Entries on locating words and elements

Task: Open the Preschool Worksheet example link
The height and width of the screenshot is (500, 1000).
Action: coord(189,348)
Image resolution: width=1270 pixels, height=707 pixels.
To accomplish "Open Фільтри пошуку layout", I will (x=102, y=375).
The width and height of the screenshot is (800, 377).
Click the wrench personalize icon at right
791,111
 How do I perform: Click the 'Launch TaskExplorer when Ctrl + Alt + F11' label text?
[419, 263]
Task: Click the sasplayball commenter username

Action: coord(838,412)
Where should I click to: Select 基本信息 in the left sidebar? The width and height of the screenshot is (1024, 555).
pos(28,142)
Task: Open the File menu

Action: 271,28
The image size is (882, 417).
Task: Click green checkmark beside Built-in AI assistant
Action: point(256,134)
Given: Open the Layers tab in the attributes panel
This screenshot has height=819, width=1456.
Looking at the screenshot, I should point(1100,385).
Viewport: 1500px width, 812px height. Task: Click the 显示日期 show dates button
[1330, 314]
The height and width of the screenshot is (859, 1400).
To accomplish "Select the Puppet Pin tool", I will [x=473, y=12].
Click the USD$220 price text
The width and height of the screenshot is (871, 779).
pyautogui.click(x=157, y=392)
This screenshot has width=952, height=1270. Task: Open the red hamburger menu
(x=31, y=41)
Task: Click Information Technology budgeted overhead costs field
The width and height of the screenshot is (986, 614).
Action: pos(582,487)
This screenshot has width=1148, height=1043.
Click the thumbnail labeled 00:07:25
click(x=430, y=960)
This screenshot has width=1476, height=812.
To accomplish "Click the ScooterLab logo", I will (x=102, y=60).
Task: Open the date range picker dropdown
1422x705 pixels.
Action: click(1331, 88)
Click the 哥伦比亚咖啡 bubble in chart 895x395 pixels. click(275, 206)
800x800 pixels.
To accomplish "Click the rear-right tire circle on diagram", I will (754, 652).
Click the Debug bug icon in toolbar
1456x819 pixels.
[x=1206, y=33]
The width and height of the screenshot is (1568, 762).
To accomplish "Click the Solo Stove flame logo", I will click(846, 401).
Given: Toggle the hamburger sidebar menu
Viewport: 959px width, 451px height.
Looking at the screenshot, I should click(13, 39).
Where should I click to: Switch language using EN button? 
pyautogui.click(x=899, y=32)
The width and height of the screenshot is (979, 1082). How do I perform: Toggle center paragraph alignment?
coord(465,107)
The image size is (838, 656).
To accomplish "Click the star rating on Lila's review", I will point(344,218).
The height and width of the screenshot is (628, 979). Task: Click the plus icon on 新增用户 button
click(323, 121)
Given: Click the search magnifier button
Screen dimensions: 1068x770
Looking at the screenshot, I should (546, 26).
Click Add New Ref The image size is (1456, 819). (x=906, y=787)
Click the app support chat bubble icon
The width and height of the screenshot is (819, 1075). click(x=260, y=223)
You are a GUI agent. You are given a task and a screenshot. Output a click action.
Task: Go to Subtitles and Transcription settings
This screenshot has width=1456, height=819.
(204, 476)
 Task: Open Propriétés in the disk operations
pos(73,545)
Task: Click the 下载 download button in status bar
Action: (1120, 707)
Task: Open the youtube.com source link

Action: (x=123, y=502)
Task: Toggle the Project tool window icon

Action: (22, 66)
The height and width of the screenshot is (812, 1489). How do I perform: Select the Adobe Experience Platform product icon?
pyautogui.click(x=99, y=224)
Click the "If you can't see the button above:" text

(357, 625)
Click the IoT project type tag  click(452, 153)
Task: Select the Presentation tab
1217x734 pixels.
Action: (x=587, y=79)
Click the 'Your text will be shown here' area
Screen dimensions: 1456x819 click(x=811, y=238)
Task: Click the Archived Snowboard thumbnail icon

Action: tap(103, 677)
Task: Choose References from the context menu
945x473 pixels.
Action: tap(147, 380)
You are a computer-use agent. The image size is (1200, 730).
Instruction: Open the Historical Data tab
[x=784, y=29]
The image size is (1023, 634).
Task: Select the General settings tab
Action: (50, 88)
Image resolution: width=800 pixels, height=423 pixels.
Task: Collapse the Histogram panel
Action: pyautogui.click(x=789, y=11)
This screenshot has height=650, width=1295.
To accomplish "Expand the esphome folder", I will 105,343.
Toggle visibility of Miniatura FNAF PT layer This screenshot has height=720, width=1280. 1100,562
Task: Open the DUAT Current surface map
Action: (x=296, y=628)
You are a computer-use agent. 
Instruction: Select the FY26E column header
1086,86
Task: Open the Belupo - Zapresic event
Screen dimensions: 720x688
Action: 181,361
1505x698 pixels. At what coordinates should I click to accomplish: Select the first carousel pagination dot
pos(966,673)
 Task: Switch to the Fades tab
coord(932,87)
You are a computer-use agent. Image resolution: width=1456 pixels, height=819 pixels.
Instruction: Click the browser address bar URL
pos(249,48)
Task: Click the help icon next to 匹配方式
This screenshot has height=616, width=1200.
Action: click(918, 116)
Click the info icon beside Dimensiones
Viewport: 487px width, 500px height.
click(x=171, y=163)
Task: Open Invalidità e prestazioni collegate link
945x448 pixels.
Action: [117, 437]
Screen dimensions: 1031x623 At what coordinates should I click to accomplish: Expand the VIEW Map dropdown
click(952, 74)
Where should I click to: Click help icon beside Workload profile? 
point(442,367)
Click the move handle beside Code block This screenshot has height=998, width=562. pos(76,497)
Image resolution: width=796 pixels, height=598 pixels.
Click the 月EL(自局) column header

> [TASK TO CARRY OUT]
Extract the items from their beginning up to and including the line with "will (x=102, y=60).". Reproduce each line without alteration.

> [TASK OUTPUT]
Task: Open the Preschool Worksheet example link
The height and width of the screenshot is (500, 1000).
Action: coord(189,348)
Image resolution: width=1270 pixels, height=707 pixels.
To accomplish "Open Фільтри пошуку layout", I will (x=102, y=375).
The width and height of the screenshot is (800, 377).
Click the wrench personalize icon at right
791,111
 How do I perform: Click the 'Launch TaskExplorer when Ctrl + Alt + F11' label text?
[419, 263]
Task: Click the sasplayball commenter username

Action: coord(838,412)
Where should I click to: Select 基本信息 in the left sidebar? The width and height of the screenshot is (1024, 555).
pos(28,142)
Task: Open the File menu

Action: 271,28
The image size is (882, 417).
Task: Click green checkmark beside Built-in AI assistant
Action: point(256,134)
Given: Open the Layers tab in the attributes panel
This screenshot has height=819, width=1456.
Looking at the screenshot, I should point(1100,385).
Viewport: 1500px width, 812px height. Task: Click the 显示日期 show dates button
[1330, 314]
The height and width of the screenshot is (859, 1400).
To accomplish "Select the Puppet Pin tool", I will [x=473, y=12].
Click the USD$220 price text
The width and height of the screenshot is (871, 779).
pyautogui.click(x=157, y=392)
This screenshot has width=952, height=1270. Task: Open the red hamburger menu
(x=31, y=41)
Task: Click Information Technology budgeted overhead costs field
The width and height of the screenshot is (986, 614).
Action: pos(582,487)
This screenshot has width=1148, height=1043.
Click the thumbnail labeled 00:07:25
click(x=430, y=960)
This screenshot has width=1476, height=812.
To accomplish "Click the ScooterLab logo", I will (x=102, y=60).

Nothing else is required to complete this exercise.